I asked Gilbert a question that in my heart felt very difficult, but in my curiosity-driven head felt necessary. Does the fact that he will never be able to literally see the results of his anticipated greatness ever worry him? His answer was selfless and sagacious. “It doesn’t bother me because even if I don’t see, my generation will see. There are times when what you will do, you yourself won’t benefit from it. Other people will come and benefit. So when people come after me and they find out that there was someone called Gilbert who occupied this position or who did this; that one alone is a plus.”

We had reached a point in conversation where I wanted Gilbert to let me into the experience of being blind. I wanted to understand the state in which he’s been for the past 13 years. What do blind people see? Darkness? White light? Is there tangible substance to their vision, or its all blank? How does it all work?

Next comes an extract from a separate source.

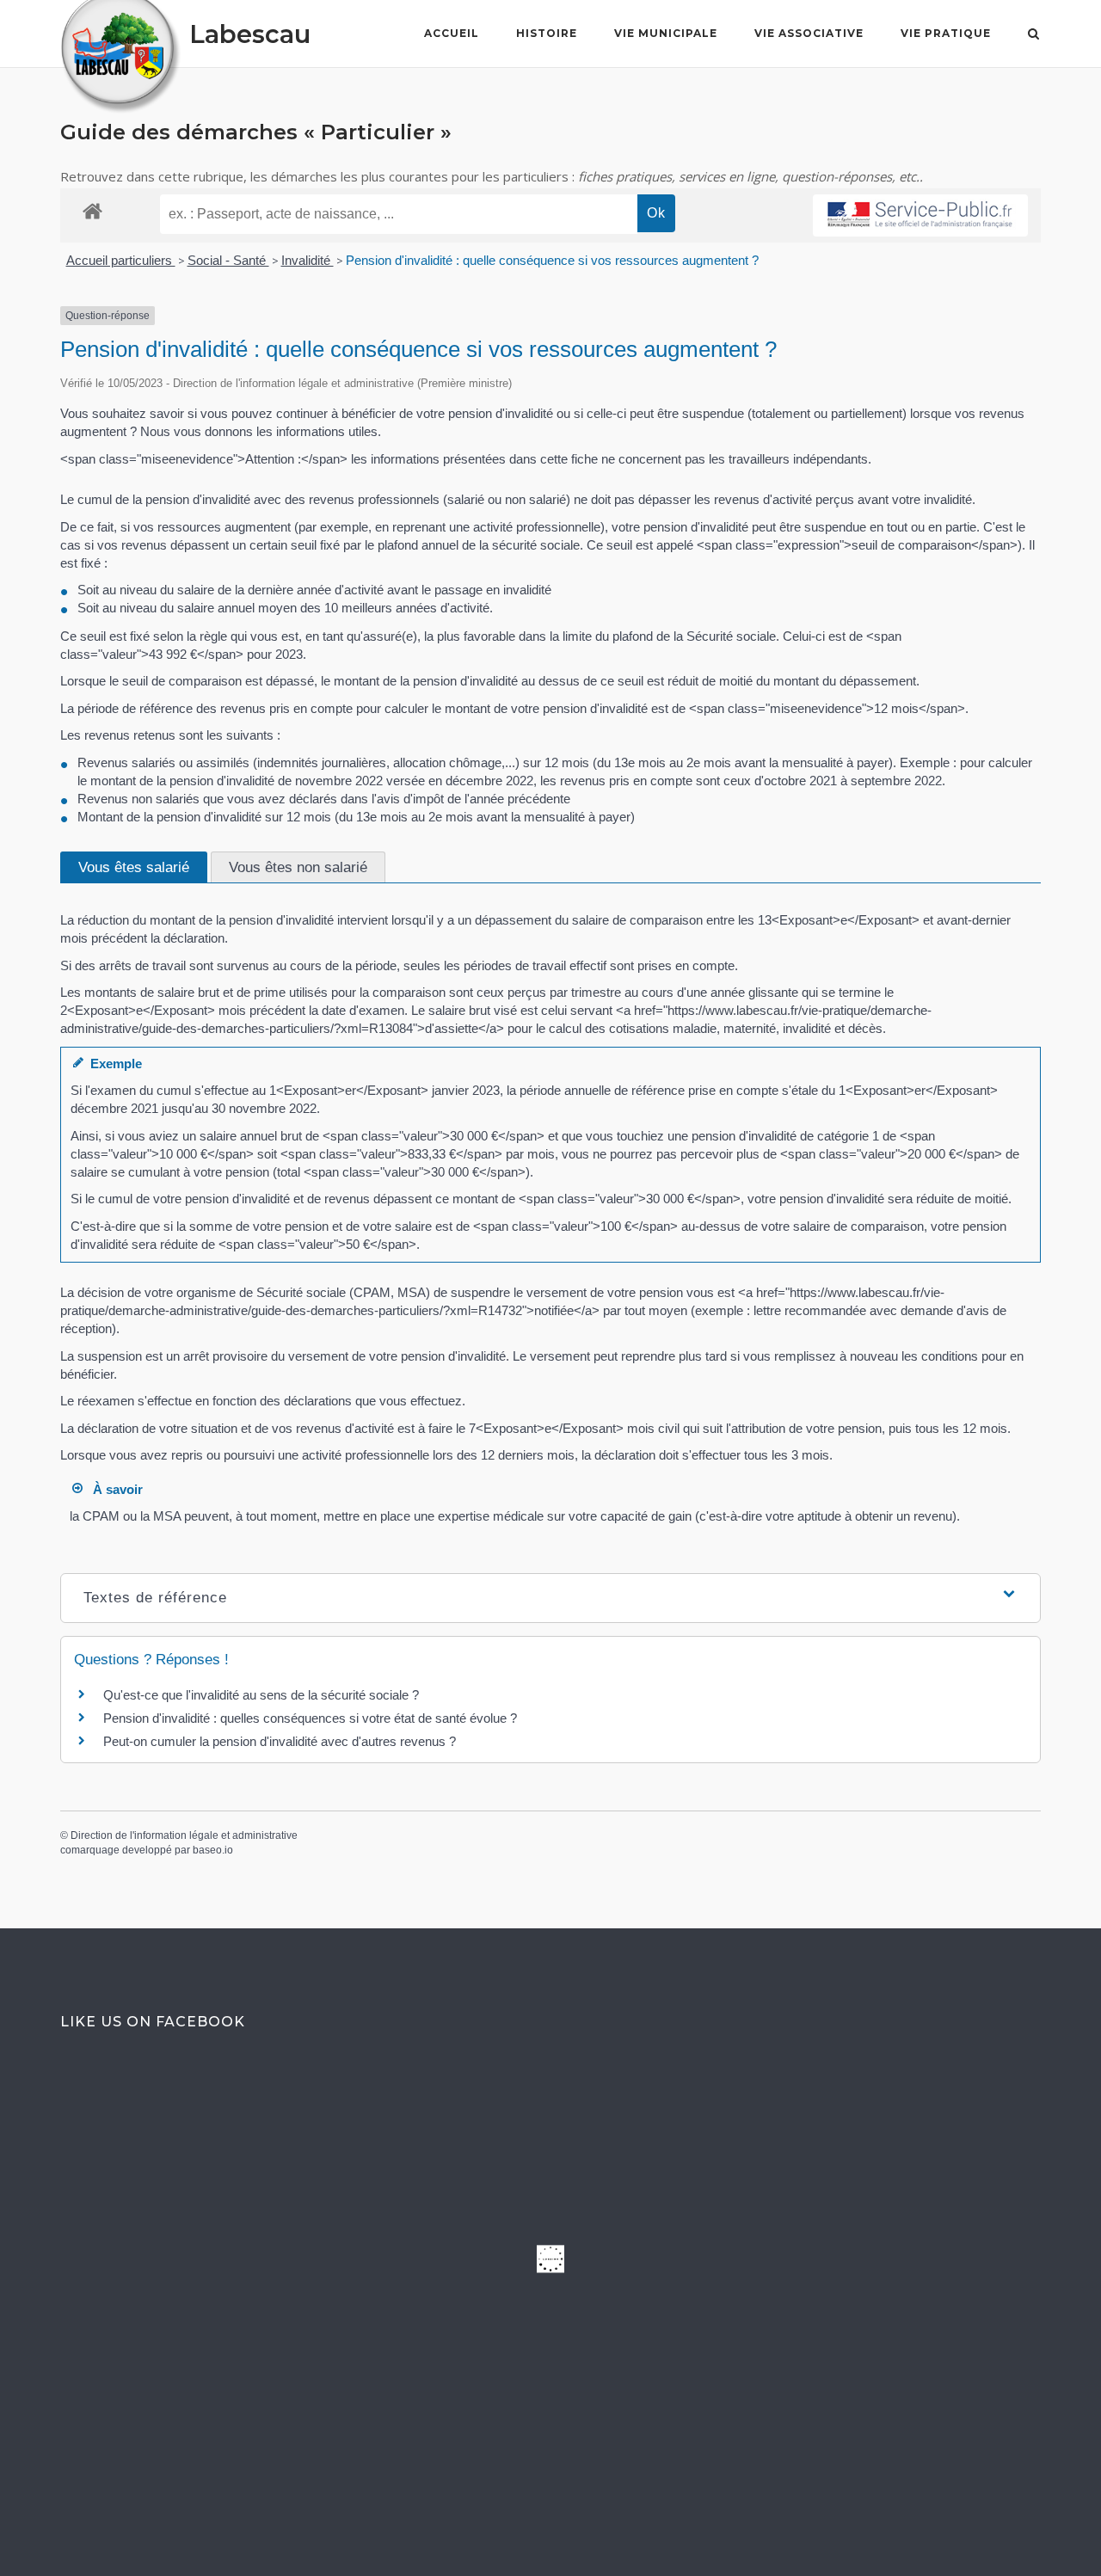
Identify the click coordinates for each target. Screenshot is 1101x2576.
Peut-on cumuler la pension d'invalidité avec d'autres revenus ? (279, 1741)
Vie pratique (946, 33)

I shut my eyes and told him that all I could see  - which is not even technically possible, if you think about it, because one can’t see with closed eyes – was a darkness that was pitch black, with very minute violet coloured dots scattered across. “Is it the same for you?” I asked. He laughed as I struggled to explain, as I grappled with the words to carry my point across. “Ok,” he began. “You see, when you are blind, people have this perception that you are in darkness, but its not true,” he explained. “How are you in darkness when you are imagining your surroundings all the time?”

“Besides, you can feel things. When it is day, you can feel it. When it is night, you can too. When I'm going somewhere and there’s a building, I can feel it…I can feel that there is something huge in front of me. When there is someone in front of me, too, I can feel the person’s presence, just that I won’t be able to tell who it is, unless I catch a whiff of their perfume or natural scent. You know people have natural scents right?” he continued.

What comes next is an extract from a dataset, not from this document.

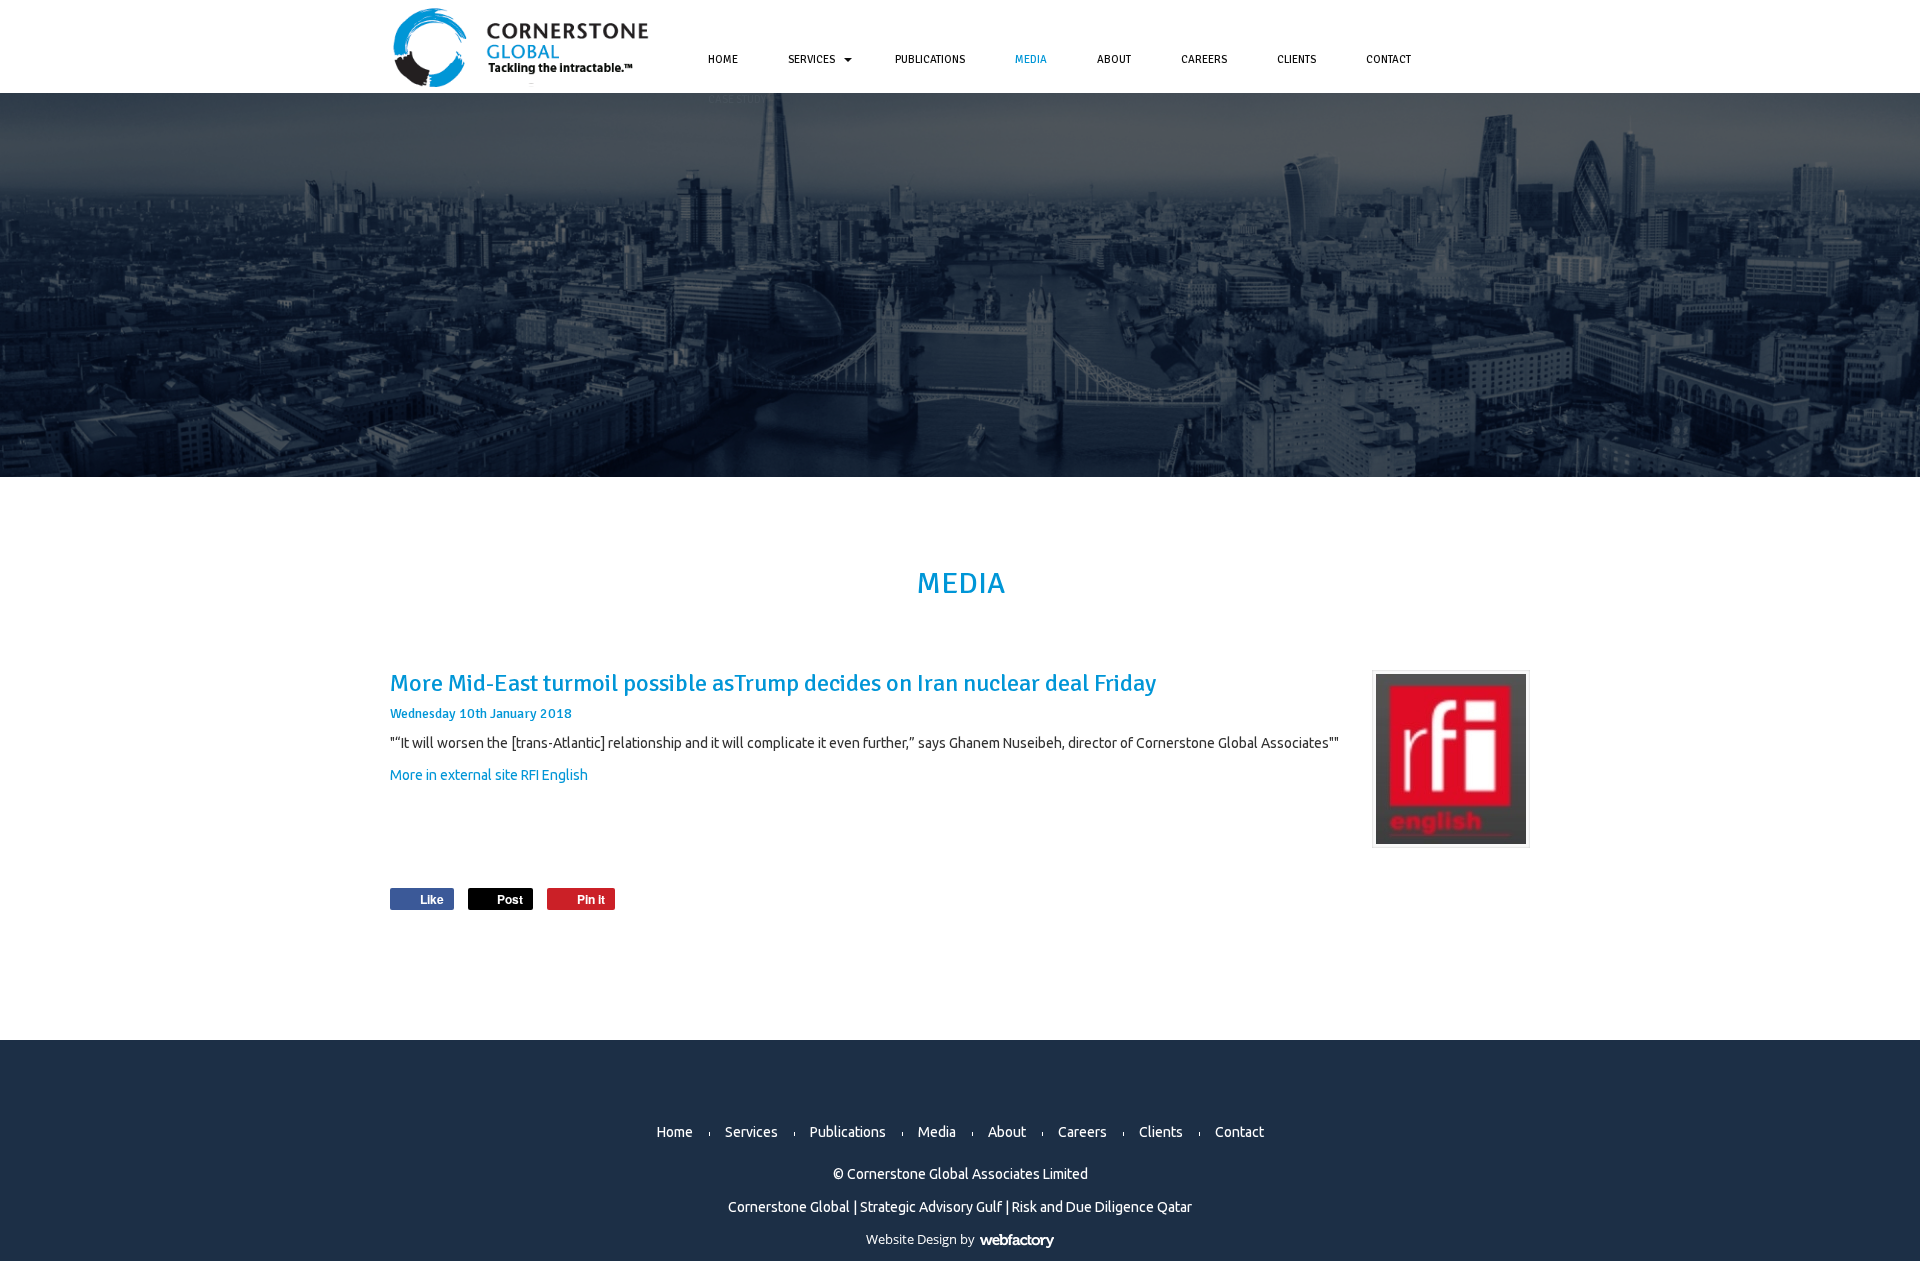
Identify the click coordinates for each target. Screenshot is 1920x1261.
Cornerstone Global (789, 1207)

I looked at my phone and realized that we had been speaking for just over an hour.  Andre and I were due to attend a Human Resource Management (under Political Science) lecture at 3.30pm and it was almost 3, and so we said our goodbyes to Gilbert, who in turn said he was going to take a nap as he had no lecture to attend for the rest of the day. I told him I hoped to start writing a long-form feature on him soon. He was excited. “That’s great,” he said, his face creased with a heartwarming beam. “I’m ready to give you any information you need to make it a great article. I enjoyed this conversation.”

As Andre and I angled into the corridor just outside of Gilbert’s room, we both looked at each other momentarily, without saying a word, and continued walking. Gilbert’s story had had us dumbfounded.

“Life!” I finally managed to say.

“Oh chale!” he responded, shaking his head.